The craft itself could also be much lighter (allowing for a larger payload), and it could last longer on the fuel it does carry.NASA has been pursuing Design for Demise (D4D) spacecraft systems for several years. One of the major barriers has been designing a propellant tank that constitutes between 10 and 20 percent of the total debris cast off from a craft re-entering Earth’s atmosphere. The new tank was designed, developed, and qualified by Cobham Life Support and represents a major achievement in this pursuit. It integrates carbon fiber composites with an aluminum liner, and it holds up to 1,600 pounds of hydrazine fuel at 400 psig.
The tank was originally designed for the core satellite in NASA’s Global Precipitation Measurement (GPM) mission. The GPM Core Observatory Satellite and an international network of partner satellites, currently under construction at the Goddard Center, will measure rain and snow around the world every three hours. The frequent measurements are expected to help us improve weather forecasting, gather accurate climate change data, and understand how the planet’s water and energy cycles affect the environment. NASA’s main partner in this project, the Japanese Aerospace Exploration Agency, will launch the core satellite next year.

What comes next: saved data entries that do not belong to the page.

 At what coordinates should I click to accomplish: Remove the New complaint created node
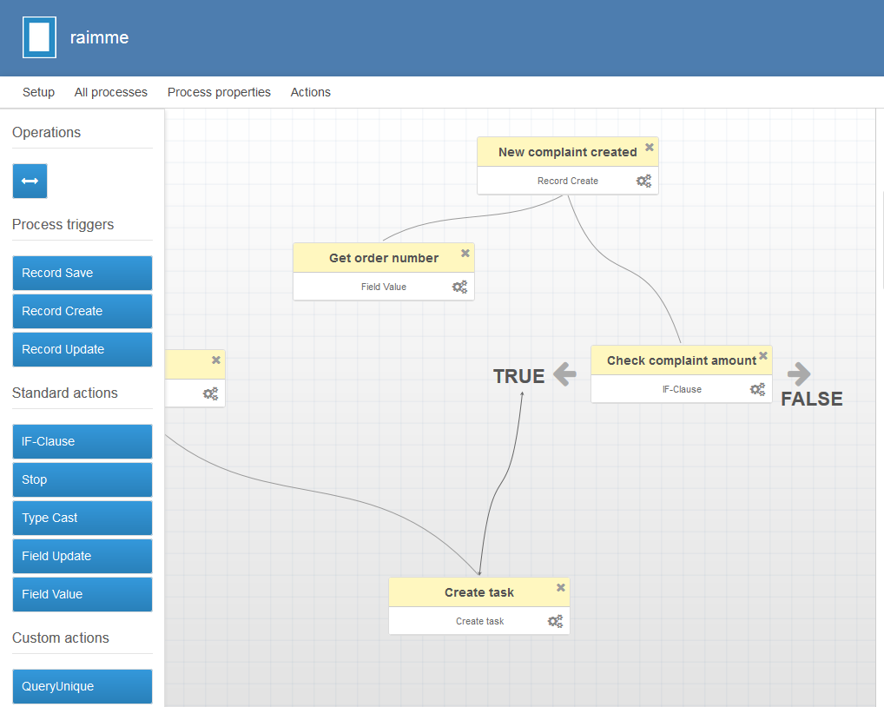click(649, 148)
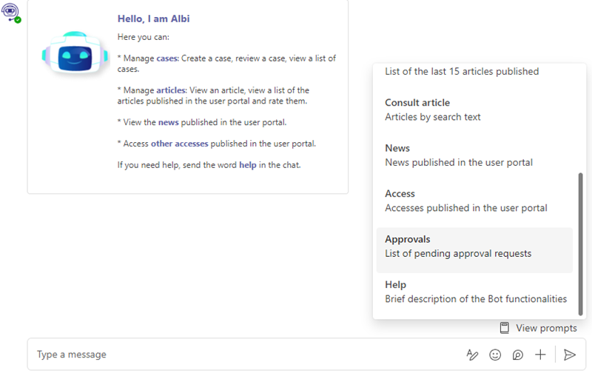Open the Format text pen icon

[472, 355]
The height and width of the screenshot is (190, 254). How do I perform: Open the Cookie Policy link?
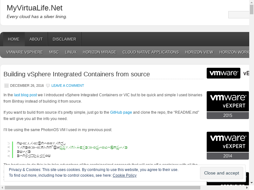pyautogui.click(x=124, y=175)
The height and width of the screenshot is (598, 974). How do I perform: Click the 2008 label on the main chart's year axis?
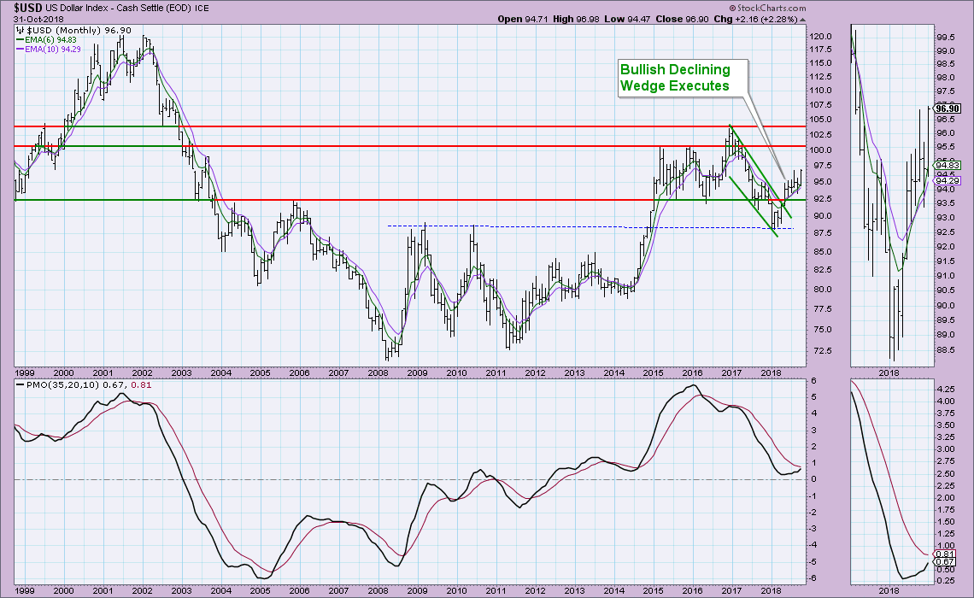point(378,373)
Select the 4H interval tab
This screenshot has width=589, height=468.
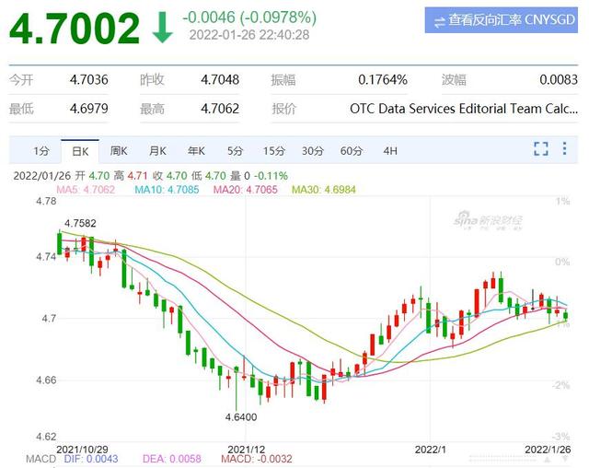[390, 150]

According to an article in a Goddard Center newsletter, the tank’s key innovations are an aluminum-lined composite overwrap pressure vessel and a highly wettable aluminum propulsion management device (PMD). The device has wicking properties very close to those used with standard titanium tanks. But titanium doesn’t get hot enough during re-entry to disintegrate. That was one of the sticking points in efforts to build demiseable propellant tanks.

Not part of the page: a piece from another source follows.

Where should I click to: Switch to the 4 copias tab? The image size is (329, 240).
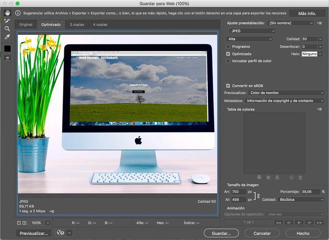(x=100, y=24)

By reducing the amount of fuel required, the new tank design contributes to an effort by the center’s Propulsion Branch to find greener technologies. For example, many satellite fuel tanks use hydrazine propellant, but the branch is looking at safer, higher-performing fuels.Cobham Life Support makes composite propellant and pressurant tanks, as well as propulsion systems for spacecraft. Previously, it designed the biggest composite xenon propellant tank, holding 992 pounds of xenon at 1,250 psig at launch. That carbon composite pressure vessel, lined with titanium, weighs less than 49 pounds, including the entire tank and skirt assembly.
The tank is light enough to be integrated with the spacecraft structure.Cobham makes other composite-metal hybrid structures, including aspirators, launch tubes, rocket motor cases, torque tubes, and drive shafts. Its integrated systems include helium pressurization systems and oxygen and nitrogen pneumatic life support systems.